## Compiti richiesti
1: Nel brano su don Vincent, in quale città il patriarca di Gerusalemme lo ha mandato a fare il parroco?
2: Riporta fedelmente la parte del brano su don Vincent che va da "I nostri cuori sono" fino a "vescovo Douglas Regattieri." incluso.

## Brano fornito

Allora, commenta don Vincent, "ho capito che c'è qualcosa che non abbiamo capito. Non avevo pace né di qua, con i palestinesi, né di là, con gli ebrei. La pace è un'altra cosa. Non è l’assenza di dolore, di minacce. La pace è per la vita. Invece noi continuiamo a insistere col chiedere il potere di eliminare chi ci crea problemi".

Quindi l'esperienza sul campo. "Il patriarca di Gerusalemme mi ha mandato a fare il parroco a Nablus, una città assediata. Entrare e uscire era difficilissimo. Si viveva in un'atmosfera non bella. Avevo abbracciato il fatto che la morte fa parte della vita. La pace viene abbracciando la vita con Lui. Chi vive con Lui, regna con Lui. E allora non manca nulla. Con Cristo e in Cristo".

Arriva l'invito pressante. "Cominciamo ora la pace - dice don Vincent -. Non aspettiamo. Facciamo adesso la pace. Cominciamo ora con la pace. La pace è già qui. Il Signore è in mezzo a noi. Noi siamo i protagonisti di pace, ora. C’è una misericordia eterna per noi, per voi".

I nostri cuori sono come l'interruttore della corrente elettrica: on o off. "Sono terribili i nostri cuori - aggiunge il prete missionario -. Siamo tutti immersi nella paura. L’odio viene fuori quando minacciano i nostri tesori. Invece esiste un’altra possibilità, la fiducia. La paura porta odio. A chi vogliamo affidare i nostri tesori? Venite, lasciamoci abbracciare. Anche la tua morte è compresa nel mio amore, ci dice Gesù".

"Questa comprensione mi è arrivata a caro prezzo - confida don Vincent, che prosegue -. La pace arriva con una presenza. I nostri tesori sono al sicuro solo nel sangue di Cristo".

Poi la richiesta di un permesso. "Se posso - chiede, in conclusione -. Pace a voi".

Pubblichiamo di seguito l'audio della testimonianza di don Vincent Nagle.

***

Di seguito pubblichiamo il testo della riflessione proposta dal vescovo Douglas Regattieri. 

L’INTELLIGENZA ARTIFICIALE FAVORIRA’ LA PACE?

## Dati forniti
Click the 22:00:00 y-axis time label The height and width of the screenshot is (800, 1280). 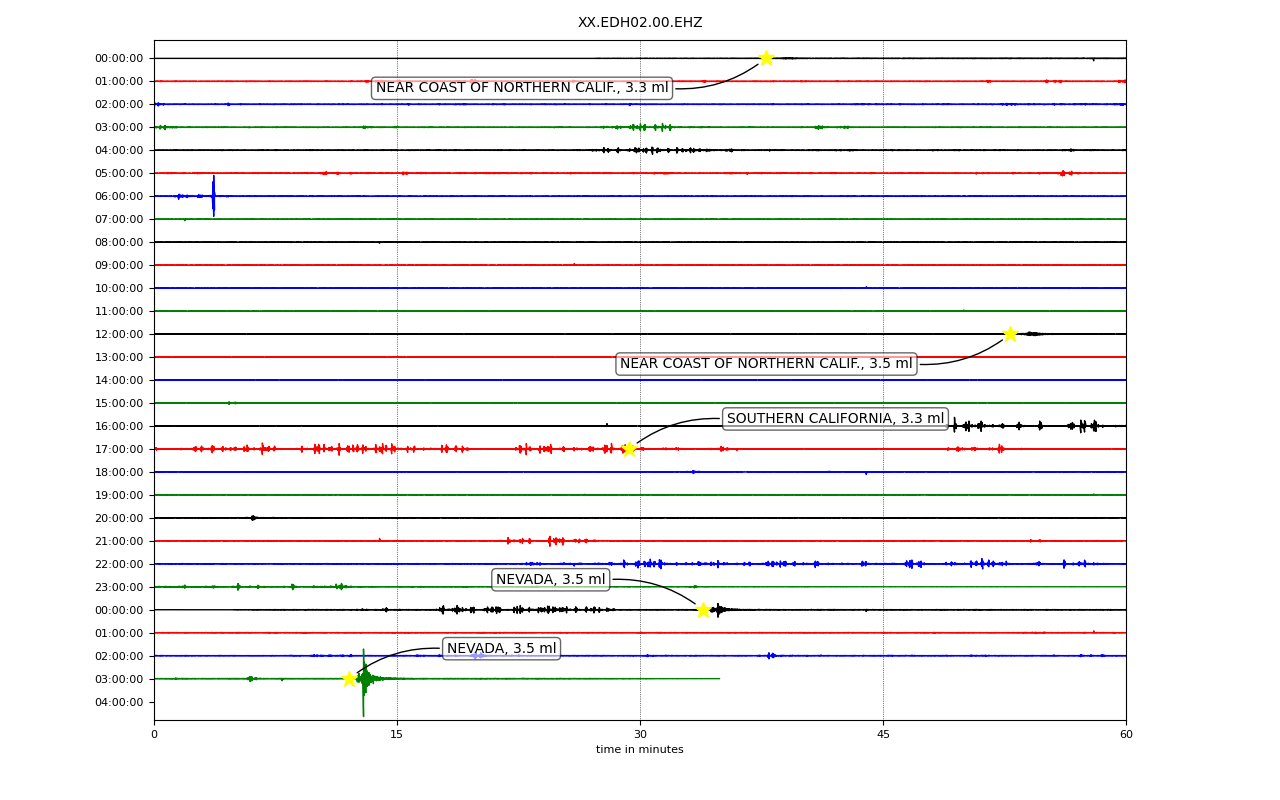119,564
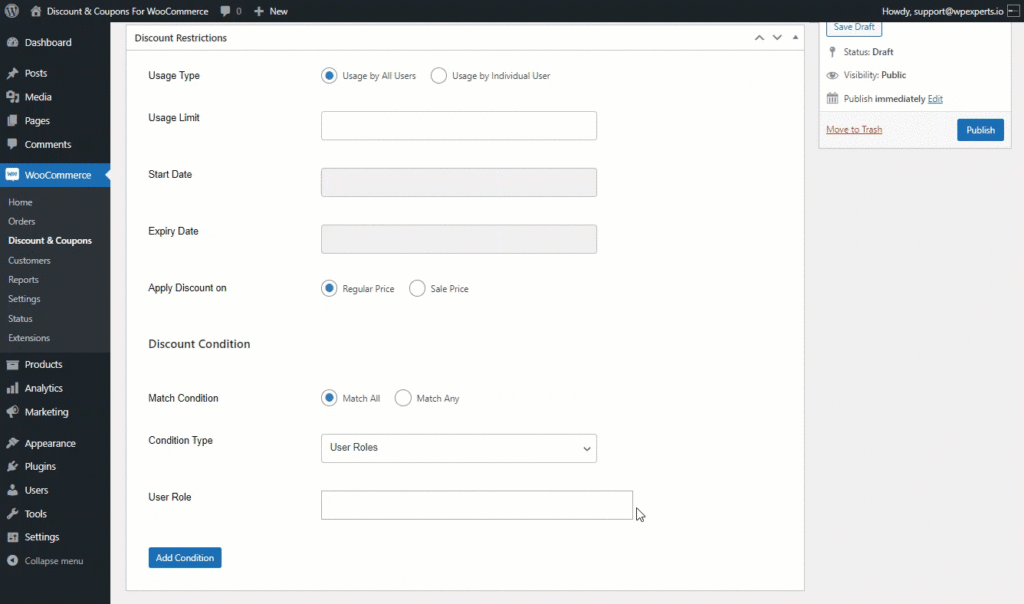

## Risultati attesi
1: A Nablus, una città assediata.

2:
I nostri cuori sono come l'interruttore della corrente elettrica: on o off. "Sono terribili i nostri cuori - aggiunge il prete missionario -. Siamo tutti immersi nella paura. L’odio viene fuori quando minacciano i nostri tesori. Invece esiste un’altra possibilità, la fiducia. La paura porta odio. A chi vogliamo affidare i nostri tesori? Venite, lasciamoci abbracciare. Anche la tua morte è compresa nel mio amore, ci dice Gesù".

"Questa comprensione mi è arrivata a caro prezzo - confida don Vincent, che prosegue -. La pace arriva con una presenza. I nostri tesori sono al sicuro solo nel sangue di Cristo".

Poi la richiesta di un permesso. "Se posso - chiede, in conclusione -. Pace a voi".

Pubblichiamo di seguito l'audio della testimonianza di don Vincent Nagle.

***

Di seguito pubblichiamo il testo della riflessione proposta dal vescovo Douglas Regattieri.